New study finds women more likely to be trapped in a vehicle after a crash
Women are almost twice as likely as men to be trapped in a vehicle after a traffic collision, according to a new study of UK injury data.
The authors say the research, which also looked at the differences in injury patterns by sex, may help vehicle manufacturers, emergency services personnel and road-safety organisations to tailor responses with the aim of more equitable outcomes by targeting equal performance of safety measures and reducing excessive risk to one sex over another.

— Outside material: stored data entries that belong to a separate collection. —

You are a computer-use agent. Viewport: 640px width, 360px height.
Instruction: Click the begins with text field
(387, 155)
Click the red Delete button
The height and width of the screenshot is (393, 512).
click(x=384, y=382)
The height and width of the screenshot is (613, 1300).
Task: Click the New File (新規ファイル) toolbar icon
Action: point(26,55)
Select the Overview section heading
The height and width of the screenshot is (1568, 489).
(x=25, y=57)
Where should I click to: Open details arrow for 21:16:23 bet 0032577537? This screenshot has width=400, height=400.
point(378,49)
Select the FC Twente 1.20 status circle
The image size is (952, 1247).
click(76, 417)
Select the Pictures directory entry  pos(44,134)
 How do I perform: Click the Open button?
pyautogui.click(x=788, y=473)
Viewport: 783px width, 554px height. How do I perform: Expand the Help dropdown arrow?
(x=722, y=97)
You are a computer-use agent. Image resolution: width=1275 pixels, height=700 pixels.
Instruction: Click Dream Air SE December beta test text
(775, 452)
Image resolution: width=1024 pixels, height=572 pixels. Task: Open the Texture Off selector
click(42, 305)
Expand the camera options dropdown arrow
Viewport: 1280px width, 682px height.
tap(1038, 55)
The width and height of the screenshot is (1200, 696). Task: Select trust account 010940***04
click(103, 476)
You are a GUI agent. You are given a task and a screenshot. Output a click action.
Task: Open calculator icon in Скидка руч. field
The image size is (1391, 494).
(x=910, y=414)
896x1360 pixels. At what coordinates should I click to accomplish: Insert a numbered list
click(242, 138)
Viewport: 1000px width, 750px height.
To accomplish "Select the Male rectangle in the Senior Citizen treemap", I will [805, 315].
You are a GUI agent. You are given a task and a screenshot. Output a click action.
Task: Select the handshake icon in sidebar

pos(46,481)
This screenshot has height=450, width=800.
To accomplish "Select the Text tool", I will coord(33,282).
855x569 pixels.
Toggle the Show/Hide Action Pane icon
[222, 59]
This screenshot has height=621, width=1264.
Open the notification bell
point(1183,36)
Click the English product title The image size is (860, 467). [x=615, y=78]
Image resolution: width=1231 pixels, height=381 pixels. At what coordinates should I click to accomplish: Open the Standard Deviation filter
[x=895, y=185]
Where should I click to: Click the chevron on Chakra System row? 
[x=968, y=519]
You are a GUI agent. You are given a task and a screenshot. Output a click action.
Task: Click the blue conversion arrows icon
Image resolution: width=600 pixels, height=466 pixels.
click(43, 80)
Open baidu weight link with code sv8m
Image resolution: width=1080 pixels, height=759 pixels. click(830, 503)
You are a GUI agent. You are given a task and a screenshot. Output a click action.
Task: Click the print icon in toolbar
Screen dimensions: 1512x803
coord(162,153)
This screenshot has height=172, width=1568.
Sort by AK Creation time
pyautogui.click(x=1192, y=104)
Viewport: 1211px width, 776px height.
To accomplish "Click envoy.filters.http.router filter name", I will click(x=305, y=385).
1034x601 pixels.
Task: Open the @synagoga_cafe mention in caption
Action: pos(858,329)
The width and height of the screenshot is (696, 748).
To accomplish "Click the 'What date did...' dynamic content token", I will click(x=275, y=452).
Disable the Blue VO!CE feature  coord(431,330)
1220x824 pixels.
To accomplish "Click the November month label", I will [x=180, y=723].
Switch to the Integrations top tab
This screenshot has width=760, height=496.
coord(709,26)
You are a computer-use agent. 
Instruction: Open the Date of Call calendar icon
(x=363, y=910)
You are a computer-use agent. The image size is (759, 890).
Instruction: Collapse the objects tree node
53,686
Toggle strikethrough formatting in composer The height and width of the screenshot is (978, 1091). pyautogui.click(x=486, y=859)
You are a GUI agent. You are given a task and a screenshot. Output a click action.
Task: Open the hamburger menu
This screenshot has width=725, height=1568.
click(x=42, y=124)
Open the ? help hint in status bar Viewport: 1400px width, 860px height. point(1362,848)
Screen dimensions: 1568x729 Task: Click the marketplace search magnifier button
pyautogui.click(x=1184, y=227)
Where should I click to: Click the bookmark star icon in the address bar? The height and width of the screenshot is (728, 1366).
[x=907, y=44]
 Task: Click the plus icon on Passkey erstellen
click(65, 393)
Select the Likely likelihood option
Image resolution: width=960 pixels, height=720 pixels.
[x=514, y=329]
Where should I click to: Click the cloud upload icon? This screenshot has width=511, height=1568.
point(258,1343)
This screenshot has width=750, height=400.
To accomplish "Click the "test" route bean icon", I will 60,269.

According to the Guardian newspaper, the researchers were motivated to carry out the study after reading Caroline Criado Perez’s bestselling book ‘Invisible Women’, which highlighted research by Astrid Linder, Research Director of Traffic Safety at the Swedish National Road and Transport Research Institute (VTI) on how women are more likely to be seriously injured in car crashes, because crash test dummies were modelled on the “average male”.
The study looked at data from 70,027 patients admitted to hospitals in the UK between January 2012 and December 2019, finding that although men were more likely to be involved in serious crashes and admitted to hospital, 16% of women became trapped in the wreckage, versus only 9% of men. Women also sustained more hip and spinal injuries, whereas men suffered more head, face, chest and limb injuries.
The research was published in BMJ Open.